**What to work on:** Every line from the one holding "1309x924 pixels. How" to the end of the entries should be repeated exactly, with the pictures left out.

**Raw data:**
╔══

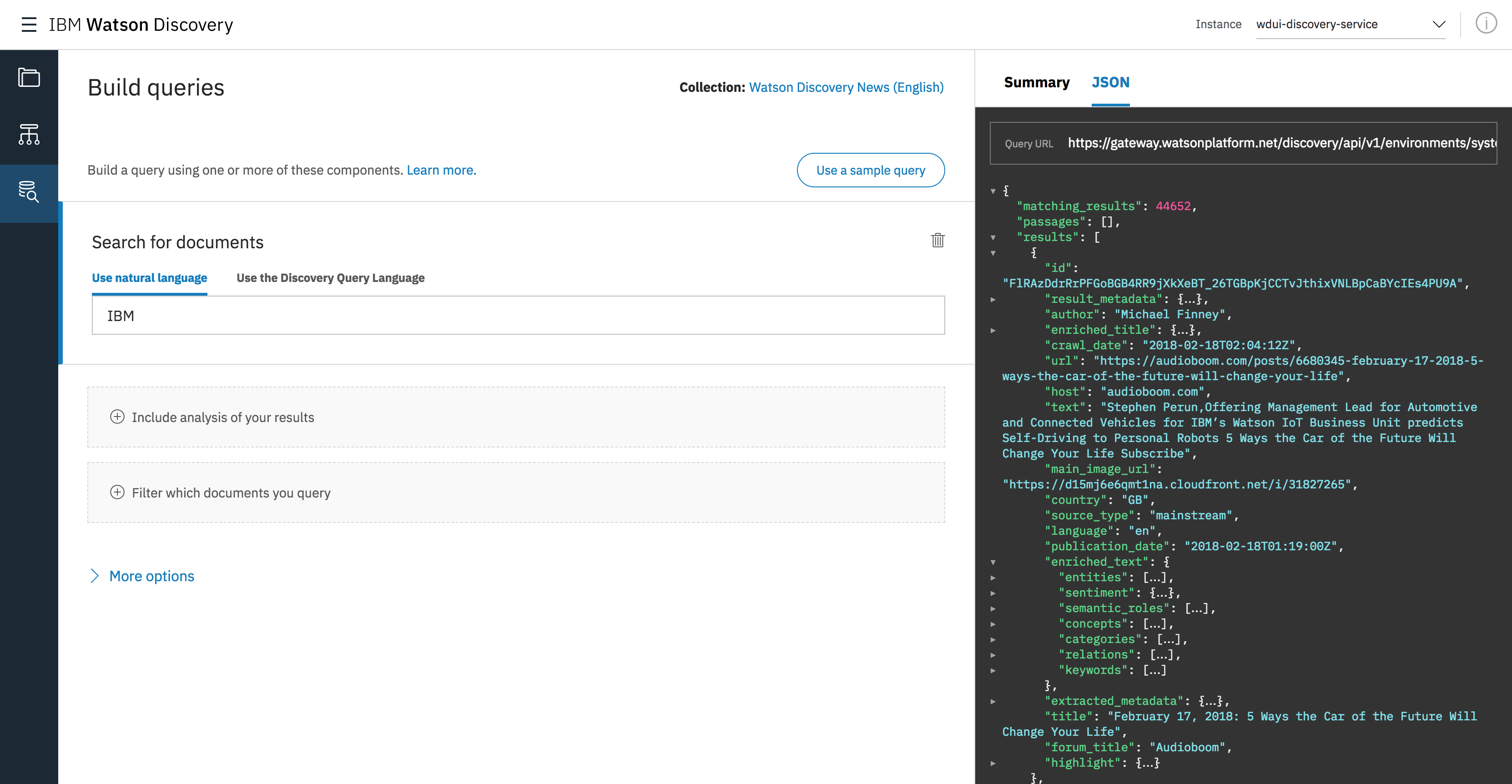Switch to the Summary tab
The width and height of the screenshot is (1512, 784).
(x=1036, y=82)
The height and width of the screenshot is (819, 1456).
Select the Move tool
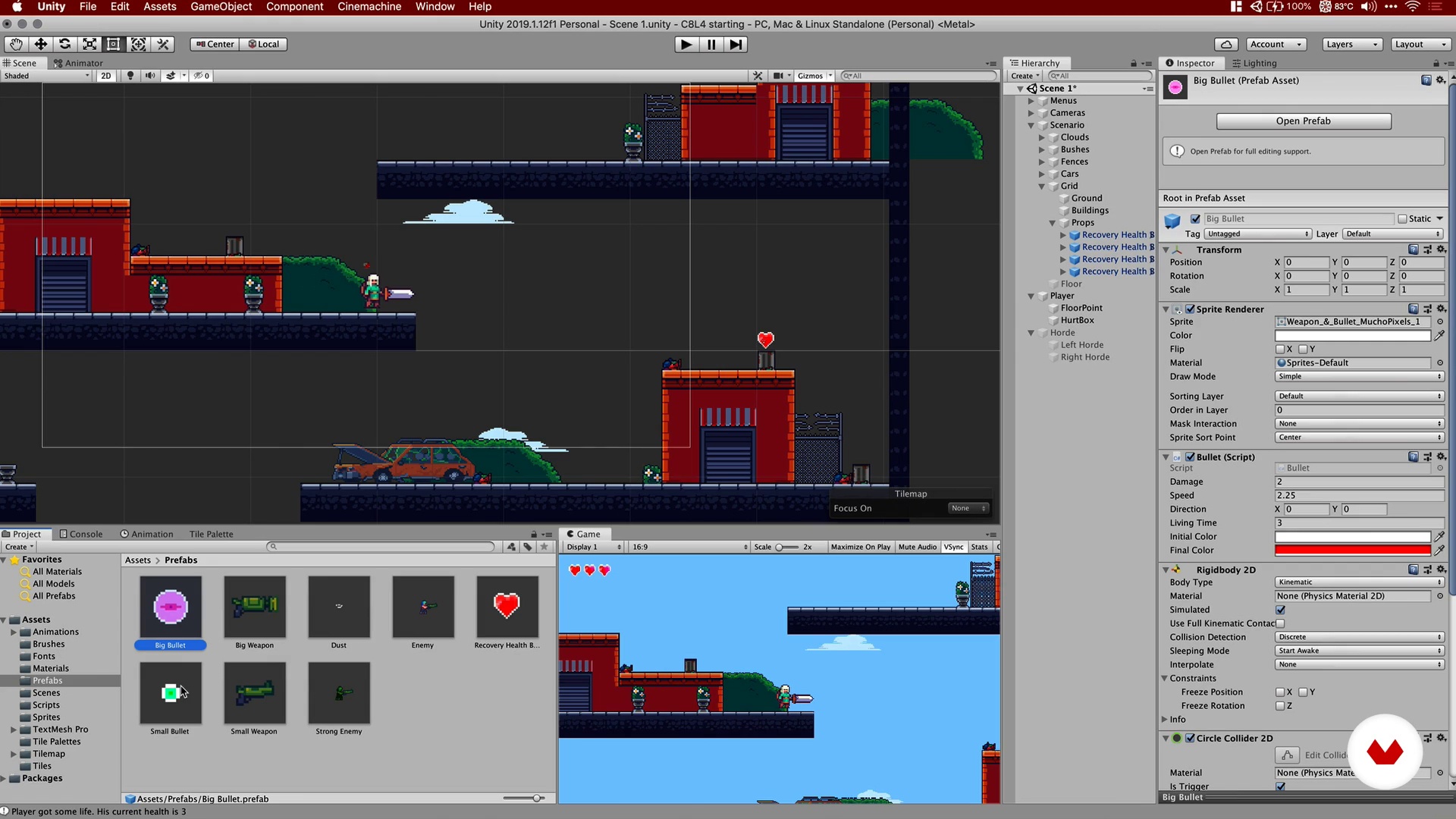tap(41, 44)
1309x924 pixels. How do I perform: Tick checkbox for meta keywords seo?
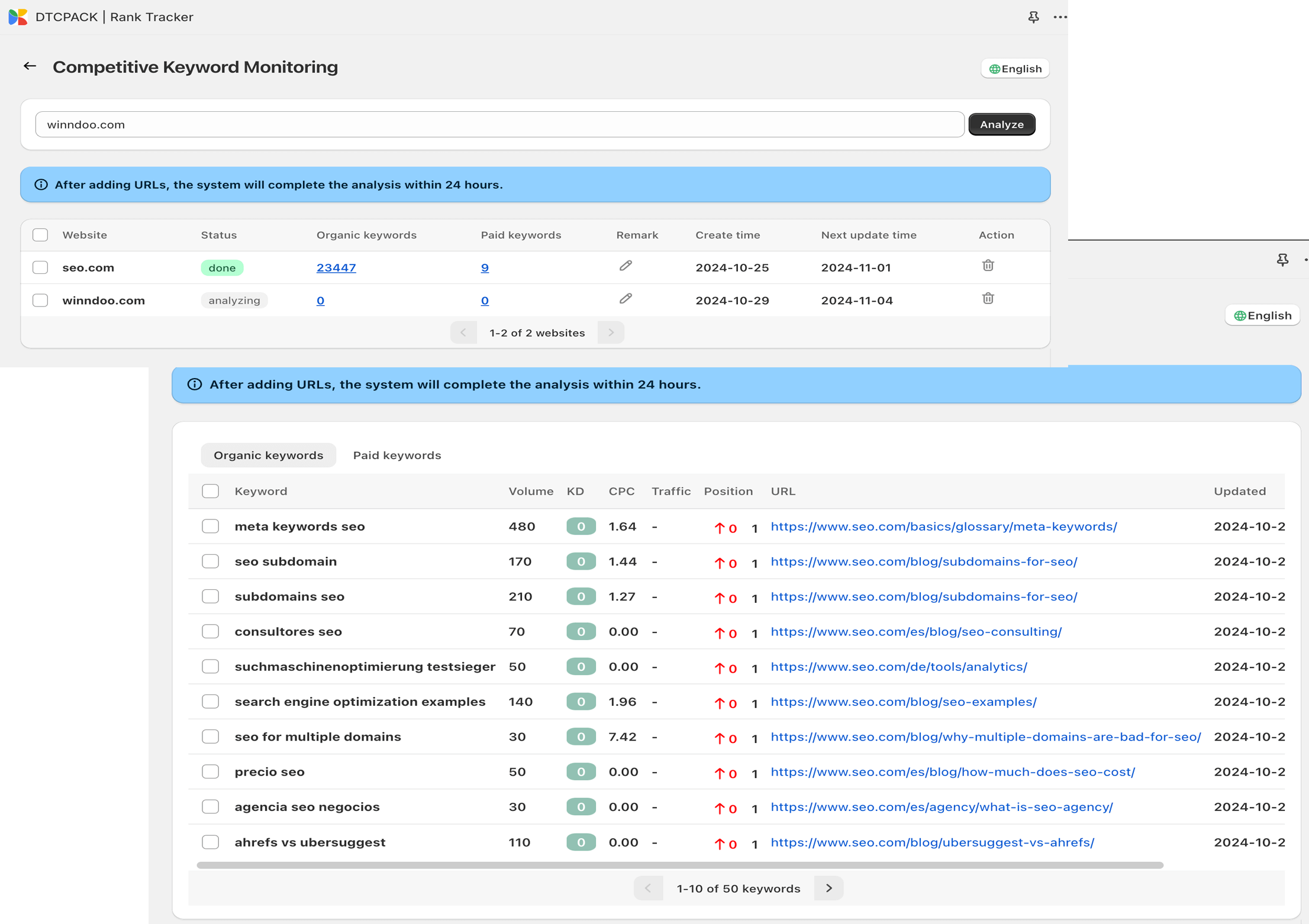pos(210,526)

╚══

**Exercise output:**
1309x924 pixels. How do I perform: Tick checkbox for meta keywords seo?
pos(210,526)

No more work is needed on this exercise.